Open Wounds (Harbour Bay #2)
Camille Taylor
Chapter 1
Detective Sergeant Darryl Hill parked his unmarked red Holden SS Commodore outside the small one-storey house. With its neat garden, mowed lawn and clean gutters, it was the last house anyone expected to see with blue and white chequered police tape around the perimeter. He half-expected to see a couple of kids run out of the house squealing in delight, tossing around a football.
It was mid-morning, so most of the neighbours were already at work. A few lingered outside the tape with obvious interest at what had occurred on their quiet street in the early hours of the morning. Darryl climbed out of the car and made his way toward the front door, following his partner, Detective Inspector Amelia Donovan.
His last partner, Matt Murphy, was currently on leave with his wife Natalie and adopted daughter Hallie, taking a much needed break in Port Douglas. Before he’d left on his trip, Matt had, with a smile on his face, suggested there might be a new addition to the Murphy family in the coming months.
Darryl couldn’t believe Matt had settled so easily into married life, although at first it had been hard for him. Both he and Natalie worked long hours and they’d had to deal with being a readymade family when they had decided to adopt Hallie, who had been institutionalised for the past five years after witnessing her parents’ gruesome double murder.

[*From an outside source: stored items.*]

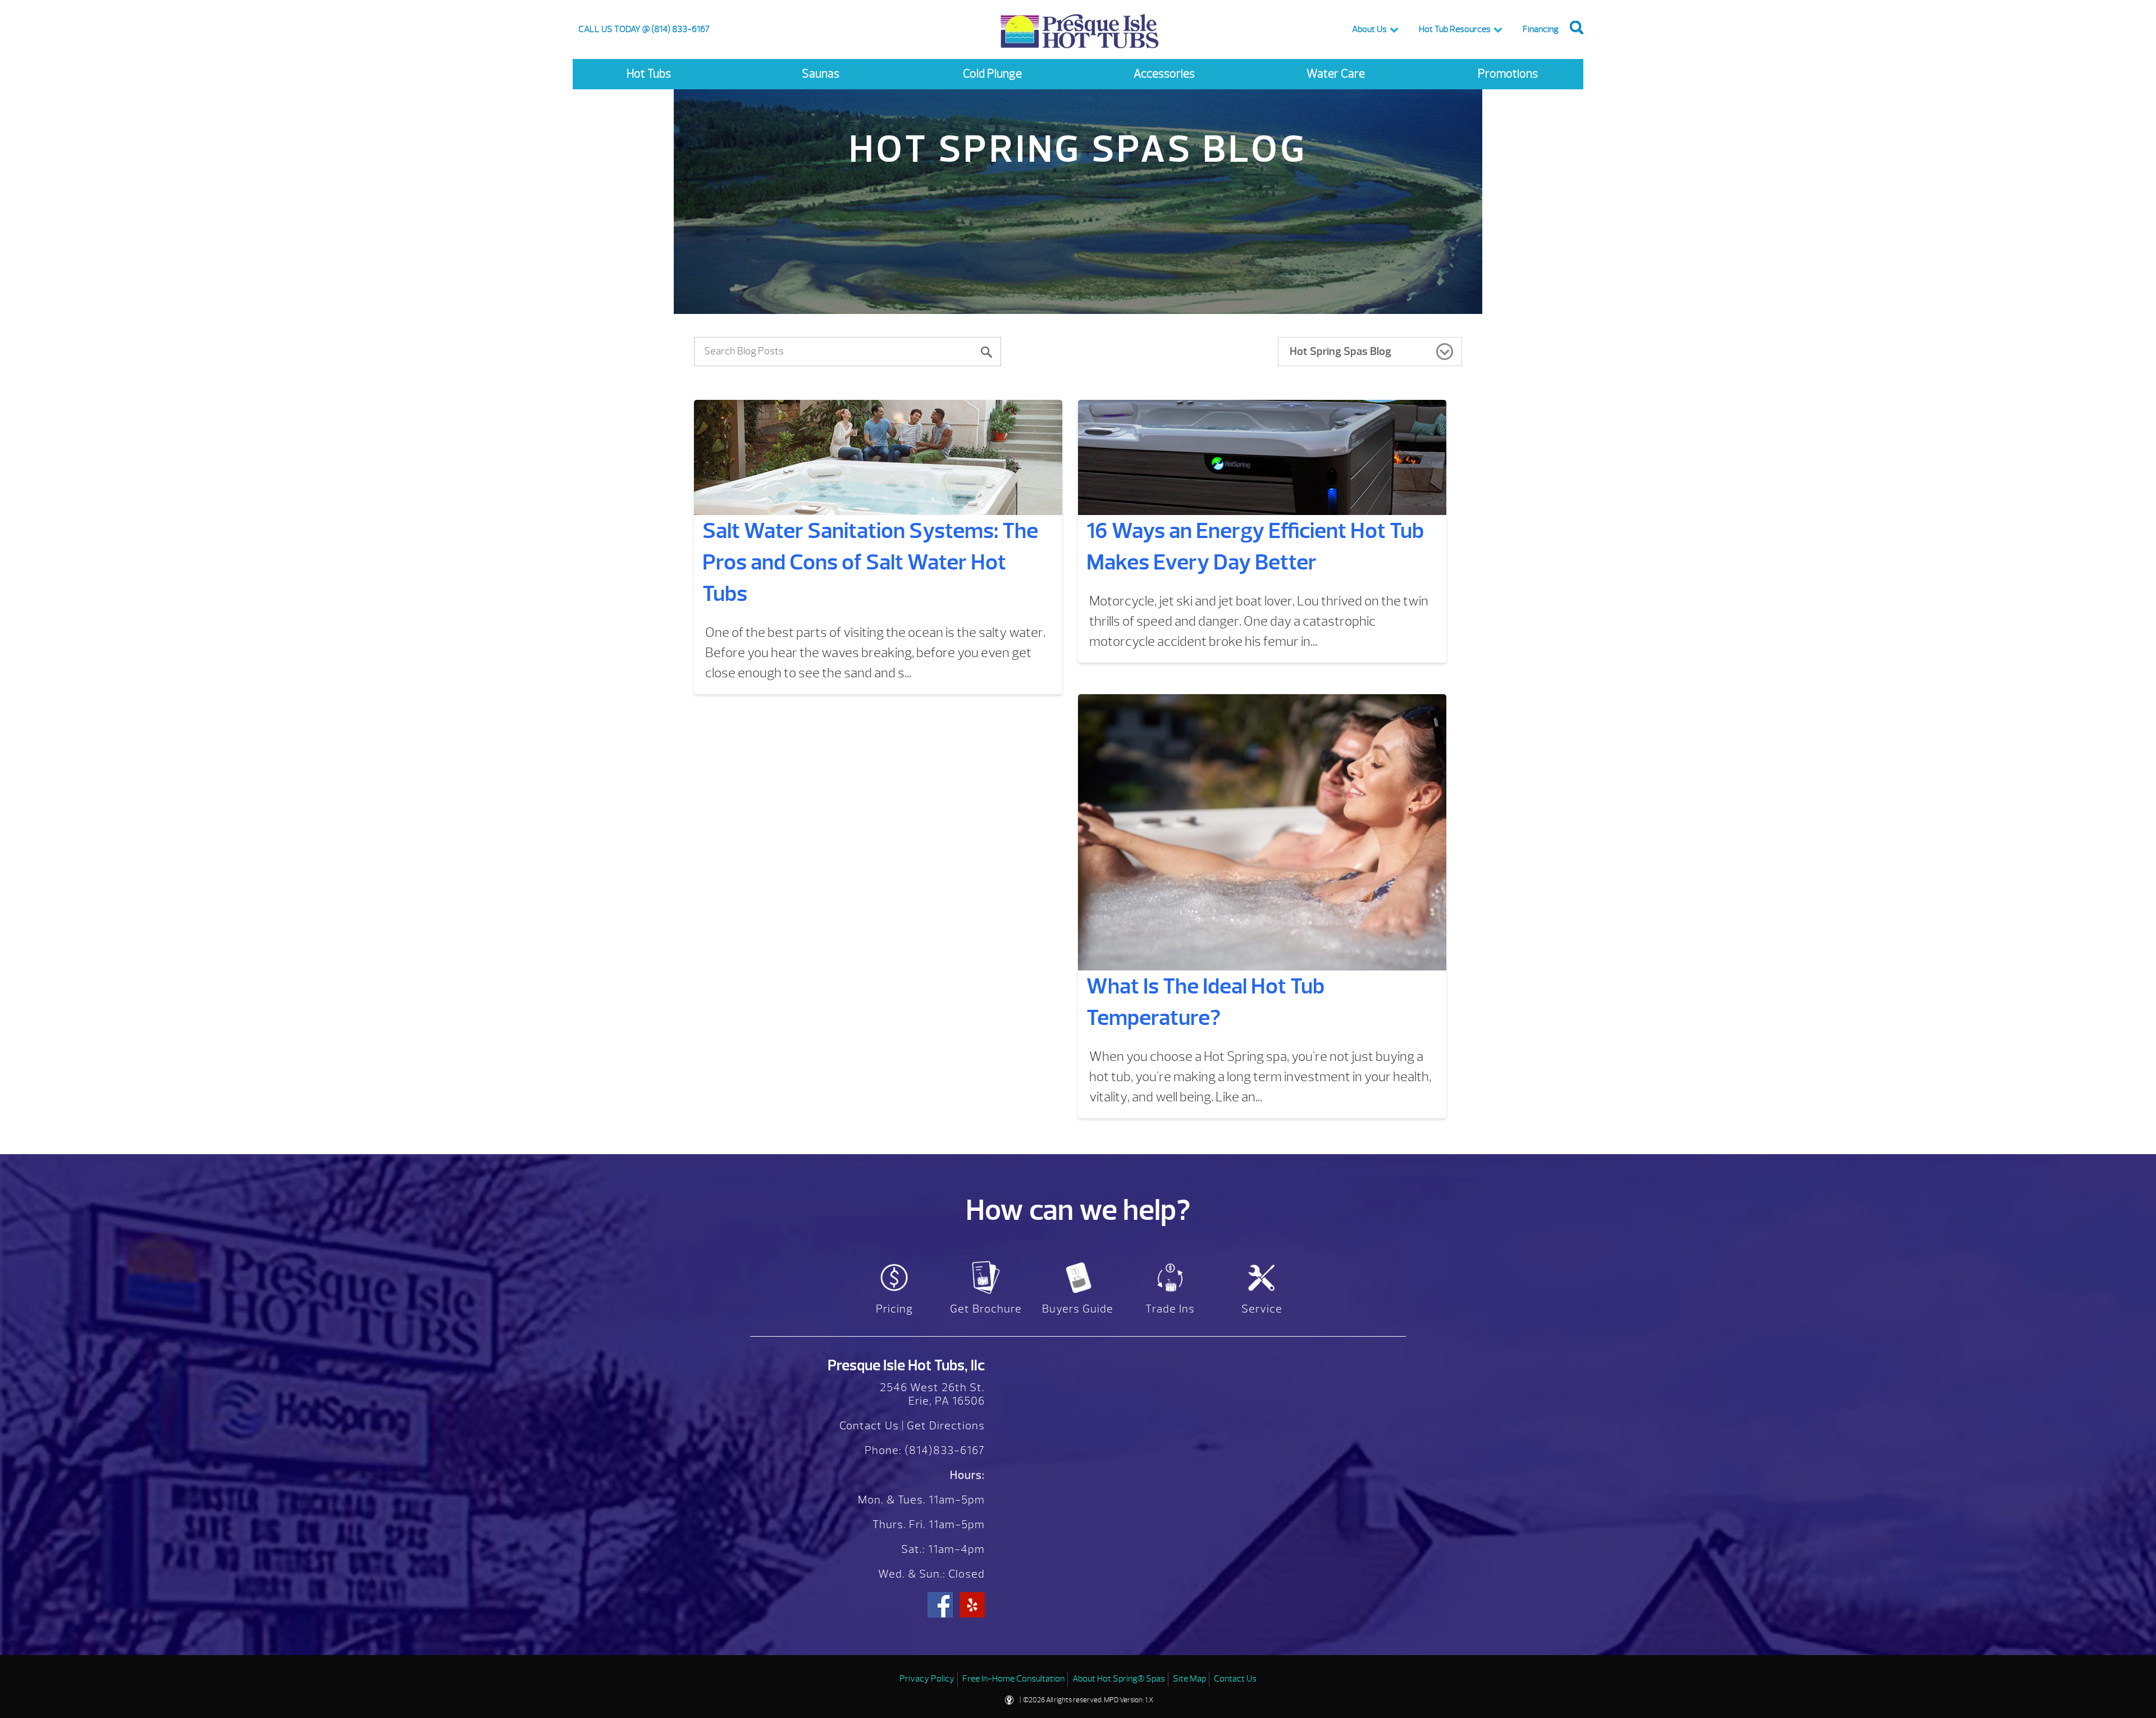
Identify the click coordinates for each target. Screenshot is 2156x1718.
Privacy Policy (926, 1678)
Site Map (1189, 1678)
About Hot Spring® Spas (1118, 1678)
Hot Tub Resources (1455, 29)
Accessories (1164, 73)
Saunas (820, 73)
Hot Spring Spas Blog (1340, 351)
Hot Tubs (649, 73)
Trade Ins (1170, 1309)
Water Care (1336, 73)
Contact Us (869, 1426)
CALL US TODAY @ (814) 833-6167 (644, 29)
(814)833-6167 (943, 1450)
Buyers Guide (1077, 1309)
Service (1261, 1309)
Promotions (1508, 73)
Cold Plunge (992, 73)
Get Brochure (986, 1309)
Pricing (894, 1309)
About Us (1369, 29)
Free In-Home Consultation (1013, 1678)
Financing (1541, 29)
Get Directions (946, 1426)
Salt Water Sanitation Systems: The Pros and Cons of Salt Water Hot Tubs (870, 562)
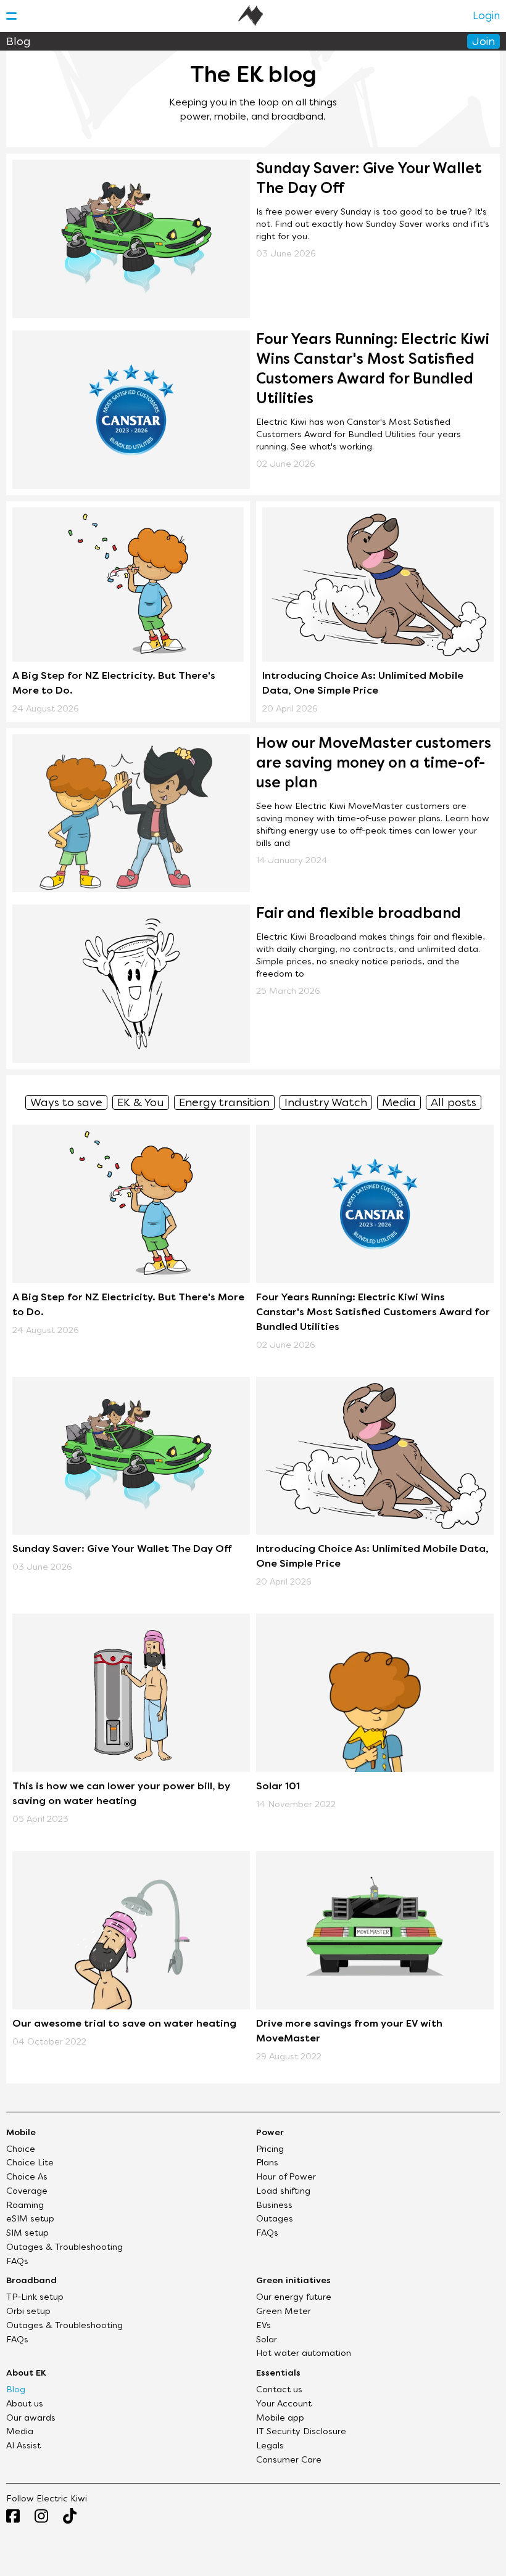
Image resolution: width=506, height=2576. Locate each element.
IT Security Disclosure (301, 2432)
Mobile (21, 2133)
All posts (453, 1103)
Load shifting (283, 2192)
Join (483, 42)
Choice (20, 2150)
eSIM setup (30, 2219)
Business (274, 2206)
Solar (266, 2340)
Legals (270, 2446)
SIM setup (27, 2233)
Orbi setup (28, 2312)
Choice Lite (30, 2163)
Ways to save (66, 1103)
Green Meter (283, 2312)
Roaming (25, 2206)
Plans (267, 2163)
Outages (274, 2219)
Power (270, 2133)
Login (486, 17)
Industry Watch (325, 1103)
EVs (263, 2326)
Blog (15, 2390)
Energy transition (224, 1103)
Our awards (31, 2418)
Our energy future (293, 2298)
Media (399, 1103)
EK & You (140, 1103)
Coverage (27, 2192)
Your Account (284, 2404)
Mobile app (280, 2418)
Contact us (279, 2390)
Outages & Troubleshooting (64, 2248)
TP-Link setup (35, 2298)
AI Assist (23, 2446)
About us (24, 2404)
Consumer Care (288, 2460)
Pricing (270, 2150)
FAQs (17, 2262)
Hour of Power (286, 2177)
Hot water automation (303, 2354)
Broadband (31, 2281)
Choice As (27, 2177)
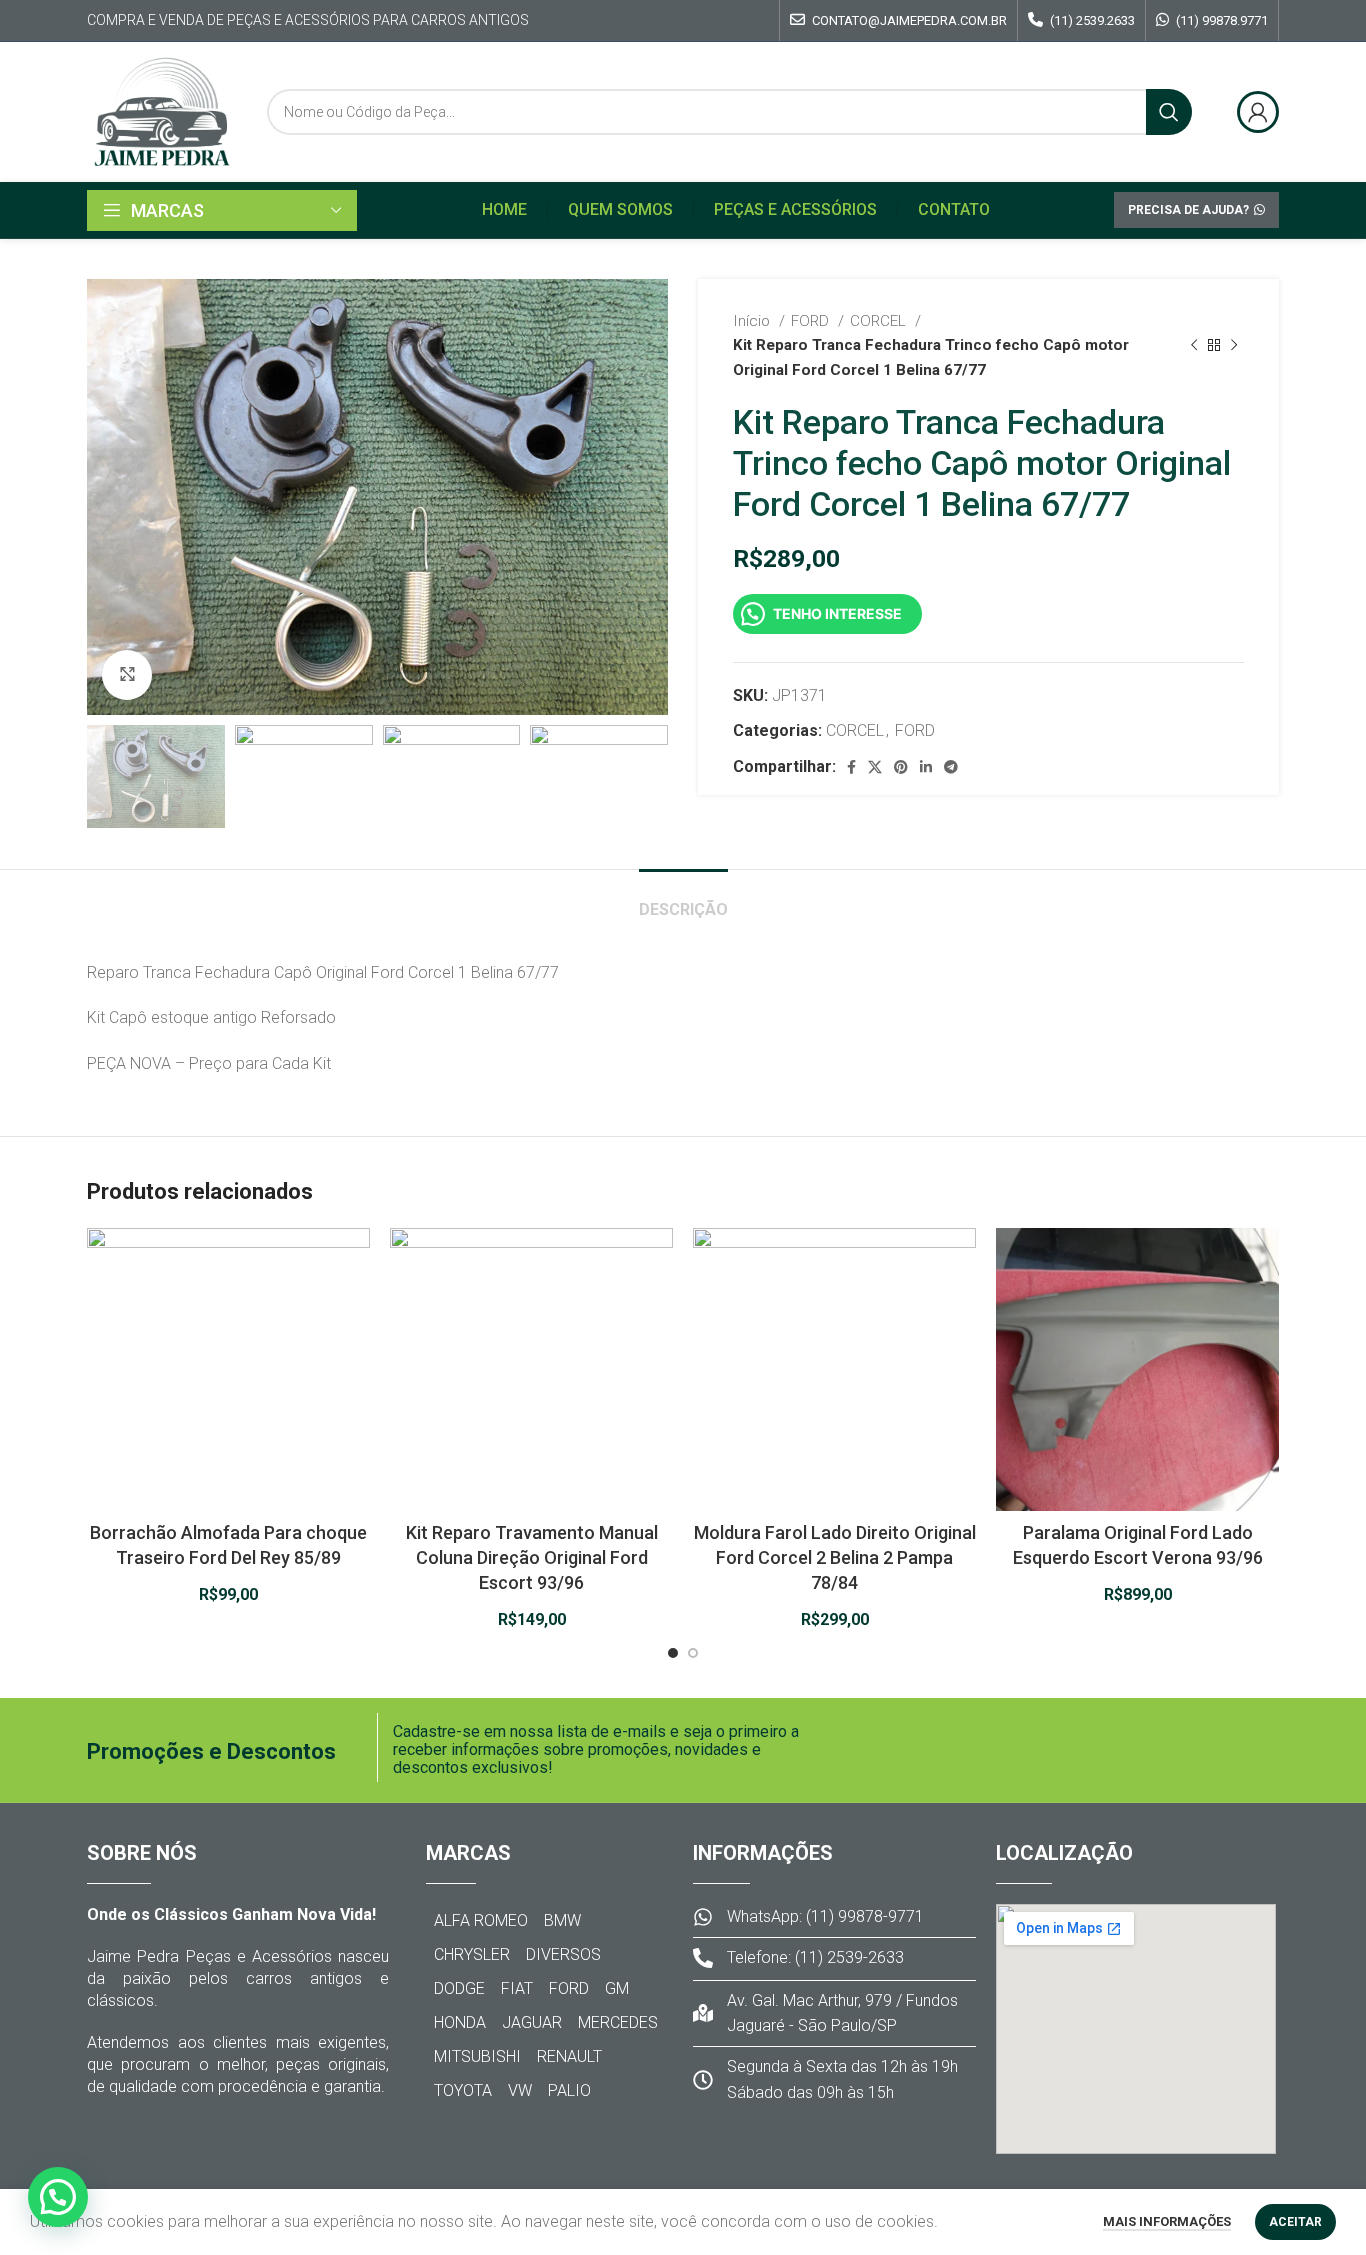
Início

It had been Darryl’s first homicide case since passing his detective’s exam and both he and Murphy had been assigned to finding the man who the newspapers dubbed the Butcher due to fact that he butchered his female victims until they were almost unrecognisable.
He had been Harbour Bay’s first and thankfully only serial killer. They still had the occasional homicide, of course, but it was nothing like the carnage left in the wake of the Butcher. Residents could once again sleep easy.
Harbour Bay, a city of about three hundred thousand on the southern New South Wales coast, was nestled against the harbour it had been named for. It had its share of good and bad, a blend of white and blue collar neighbourhoods and one large section spanning several blocks notoriously known as Coleani’s territory. The area was also the city’s central hub for crime.
Besides the state run rehabilitation centre, Paradise Valley, which specialised in the mentally unbalanced, the city also boasted a beautiful bay, a golden sand beach and marvellous breathtaking views. It also housed Harbour Bay’s Local Area Command—LAC, which sat on an outcropping of cliffs overlooking the harbour, as well as the Tasman Sea further out.
Thankfully, despite its recent bad press, people from all over the country still flocked to one of Australia’s best tourist locations.
Donovan showed her holographic Warrant Card—her official Police ID—to the uniformed officer standing guard at the front door and introduced both herself and Darryl for the record. The guard nodded, took note of their names on the crime scene log, and opened the door for them. She entered first, her light brown gaze sweeping over the interior of the combined kitchen, dining and family room. Darryl tried not to gag when he was assaulted with the aroma of dead bodies.
There is nothing like the scent of decomposing flesh to get you going in the morning, he thought grimly, as he followed her inside to the crime scene.
Two dead bodies lay face down in the centre of the room. Darryl barely glanced at the victims before moving to assess the scene. He liked to see the crime scene as his victims had first and noted there were no personal effects on the walls or on any of the surfaces. Had they just moved in? There were no boxes littering the room, so it wasn’t as if they’d just finished unpacking. People of few means, perhaps, which would explain the shabby furniture that looked to be mismatched op-shop cast-offs. This was at odds with the expensive wall-mounted flat screen TV and gaming system. A game was frozen on the LCD screen where someone had paused it and the dialogue box was prompting the user to ‘resume’ as if they had been interrupted by an unexpected guest.
Friend or foe?
The room showed no signs of a struggle. The house was as tidy on the inside as the exterior. Darryl’s gut told him that was important. He never knew men as young as his victims who kept such a clean house. Hell, he still didn’t despite being in his thirties. It appeared they had no money to pay for someone to come in and tidy up. Was it an attempt to keep neighbours from discovering something they shouldn’t?
The lingering scent of garlic and onion that warred with the smell of death had him turning to the coffee table near the bodies where two open pizza boxes sat beside the controllers for the Xbox. Most of the pizza had been consumed with only a few pieces left. A half-empty glass of flat Pepsi rested on the cardboard flap of the pizza box. He wrote down the name of the pizza company in his notepad so that he could interview the employees and verify the delivery time.
The forensic team buzzed about the room dusting for fingerprints. Men and women in white latex gloves snapped photos while collecting and methodically cataloguing evidence.
Darryl blocked out the hum of voices as he allowed his gaze to wash over the scene again. He had already seen all there was to see but a second look didn’t hurt, and he memorised the scene so that he could recall it later.
Blood and brain matter had splattered against the furthest wall, indicating that both victims had been standing at the time of death. The deep crimson had soaked into the beige carpet around the two bodies. Each body had three bullet wounds—one in the head, two in the chest, execution style.